Le troisième auteur, Nicola Gobbi est un dessinateur italien vivant à Paris depuis 2016. En Italie, il a collaboré avec le scénariste et historien Jacopo Frey sur l’album In fondo alla speranza – Ipotesi su Alexander Langer (Comma 22, 2013, prix Cosmonauti 2014) ainsi qu’avec le scénariste Marco Gastoni sur les albums Come il colore della terra (Eris, 2015) sur le mouvement zapatiste, Il buco nella rete (Tunué, 2017) sur les Roms et Il punto di vista degli ulivi (Hazard, 2017) qui décrit un millénaire d’Histoire dans les Pouilles. En France, il a publié Rouge passé – Histoire d’une rédemption, avec Gonzague Tosseri (Steinkis, 2019) et Tropiques toxiques, le scandale du chlordécone, avec Jessica Oublié (Steinkis, 2020), déjà chroniqué sur Cases d’Histoire récemment.

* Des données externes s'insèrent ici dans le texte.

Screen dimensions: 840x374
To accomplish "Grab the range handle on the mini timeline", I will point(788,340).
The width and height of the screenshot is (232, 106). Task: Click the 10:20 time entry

Ce dessinateur met superbement en image le récit car il utilise différentes techniques de narration qui donnent rythme et vie au récit : la lettre, la gravure, la caricature, les cases classiques, penchées, étirées, en cascade, la pleine page, sur fond noir, blanc ou rouge, la reproduction d’estampes et l’insertion de documents d’époque, jusqu’aux petites photos ovales des personnages réels de cette histoire auxquels répondent les ovales crayonnés des personnages fictifs en fin d’album.

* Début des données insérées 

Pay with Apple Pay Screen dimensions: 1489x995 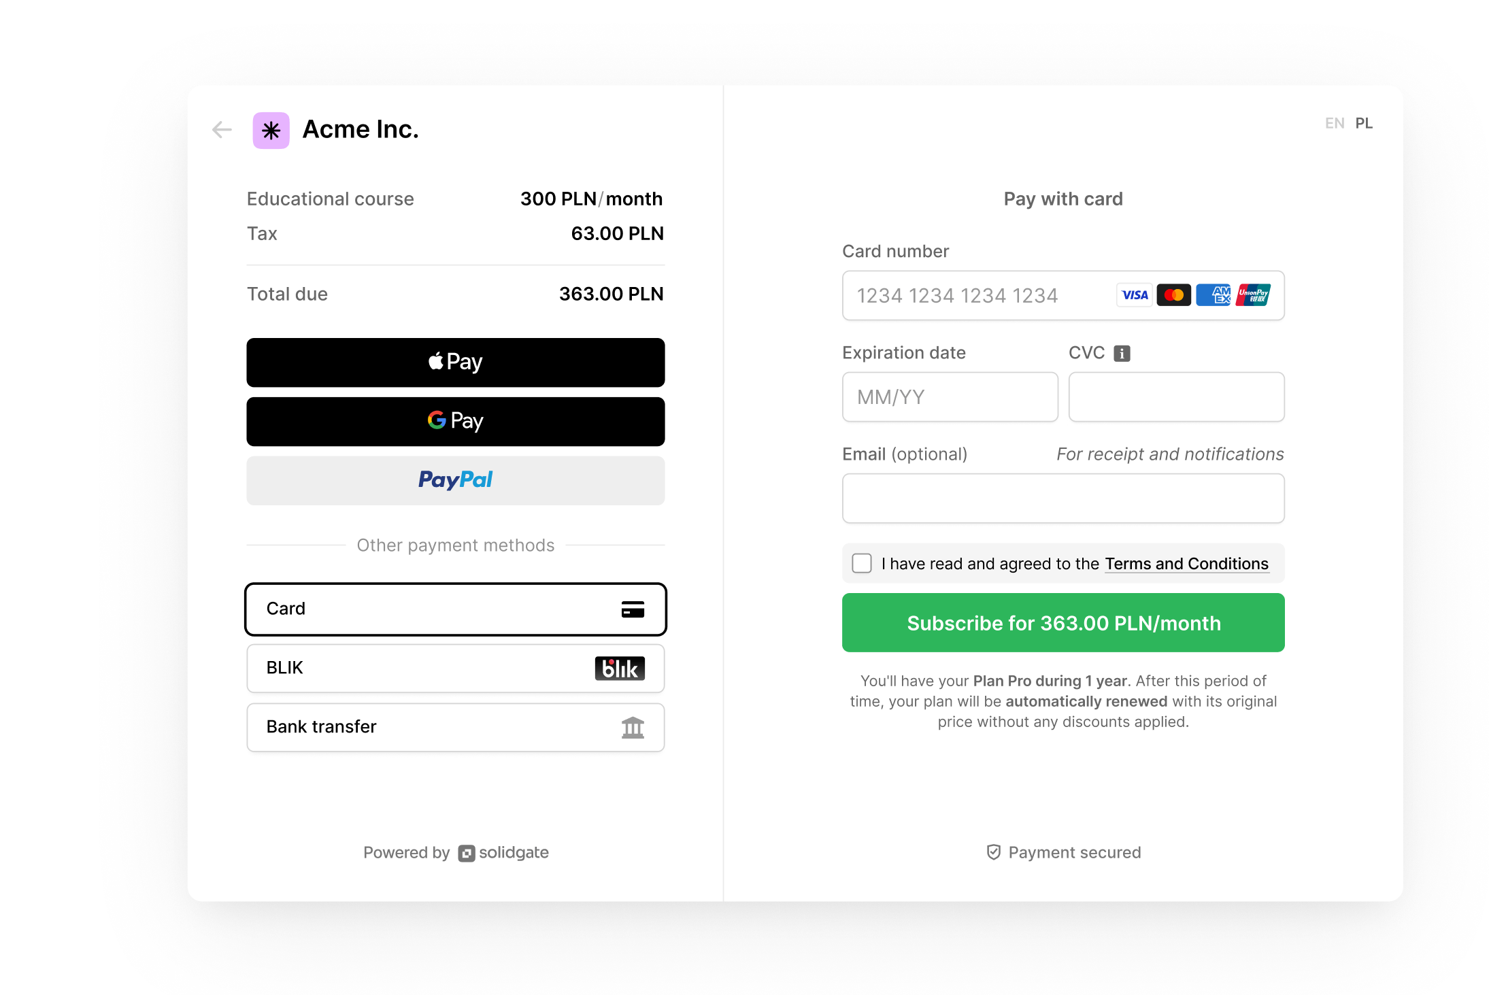point(455,362)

Mais surtout le trait crayonné est superbement maîtrisé, avec un gris et noir rehaussé d’un rouge-brun particulièrement bien choisi et qui met en relief certaines cases ou certains détails. Cela donne à la fois un sentiment de proximité avec l’époque et l’impression d’être dans l’action de la Commune. Mieux encore, ce dessin que l’on pourrait trouver trop esquissé, correspond complètement à ce que fut la Commune : pressée, inventive, chaotique, n’ayant pas eu le temps de s’attarder, de s’enraciner et demeurant inachevée… tout comme l’enquête et le destin de Raoul. Car en suivant le destin de Raoul et Nathalie on suit aussi la fin de la Commune, et si cette fin est connue, il est toujours important de rappeler ce qu’elle fut. La fin de l’histoire de Raoul met en lumière le sort des nombreux prisonniers communards après la prise de Paris par les Versaillais. Alors même si l’histoire de la Commune n’est pas votre histoire commune, cette bande dessinée est un régal de lecture, à partager et à mettre en commun.
Rouges estampes. Jean-Louis Robert et Carole Trébor (scénario). Nicola Gobbi (dessin et couleurs). Steinkis. 128 pages. 19 euros.